#### [WHAT IS EXPECTED]
Repeat exactly, and only, the lines from the one containing "You are a computer-use agent. Viewport: 1290px" through the last line of the data below.

#### [MATERIAL SUPPLIED]

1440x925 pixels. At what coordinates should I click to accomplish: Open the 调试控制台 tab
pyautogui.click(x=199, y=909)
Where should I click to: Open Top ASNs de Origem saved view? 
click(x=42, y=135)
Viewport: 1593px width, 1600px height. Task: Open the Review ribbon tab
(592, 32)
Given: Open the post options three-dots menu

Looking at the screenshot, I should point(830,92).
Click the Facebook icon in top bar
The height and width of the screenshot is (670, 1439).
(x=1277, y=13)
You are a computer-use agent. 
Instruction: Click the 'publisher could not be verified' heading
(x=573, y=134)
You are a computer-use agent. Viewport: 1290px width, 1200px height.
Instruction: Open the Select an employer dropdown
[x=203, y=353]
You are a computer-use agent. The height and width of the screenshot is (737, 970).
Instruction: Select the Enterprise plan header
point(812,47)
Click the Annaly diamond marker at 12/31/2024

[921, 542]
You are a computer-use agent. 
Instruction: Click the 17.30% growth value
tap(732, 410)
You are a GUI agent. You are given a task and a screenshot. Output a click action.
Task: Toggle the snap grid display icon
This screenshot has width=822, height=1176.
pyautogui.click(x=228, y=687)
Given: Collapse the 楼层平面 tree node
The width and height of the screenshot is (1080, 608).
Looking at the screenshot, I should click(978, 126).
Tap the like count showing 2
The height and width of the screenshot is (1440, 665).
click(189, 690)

#### [EXERCISE ANSWER]
You are a computer-use agent. Viewport: 1290px width, 1200px height.
Instruction: Open the Select an employer dropdown
[x=203, y=353]
You are a computer-use agent. The height and width of the screenshot is (737, 970).
Instruction: Select the Enterprise plan header
point(812,47)
Click the Annaly diamond marker at 12/31/2024

[921, 542]
You are a computer-use agent. 
Instruction: Click the 17.30% growth value
tap(732, 410)
You are a GUI agent. You are given a task and a screenshot. Output a click action.
Task: Toggle the snap grid display icon
This screenshot has width=822, height=1176.
pyautogui.click(x=228, y=687)
Given: Collapse the 楼层平面 tree node
The width and height of the screenshot is (1080, 608).
Looking at the screenshot, I should click(978, 126).
Tap the like count showing 2
The height and width of the screenshot is (1440, 665).
click(189, 690)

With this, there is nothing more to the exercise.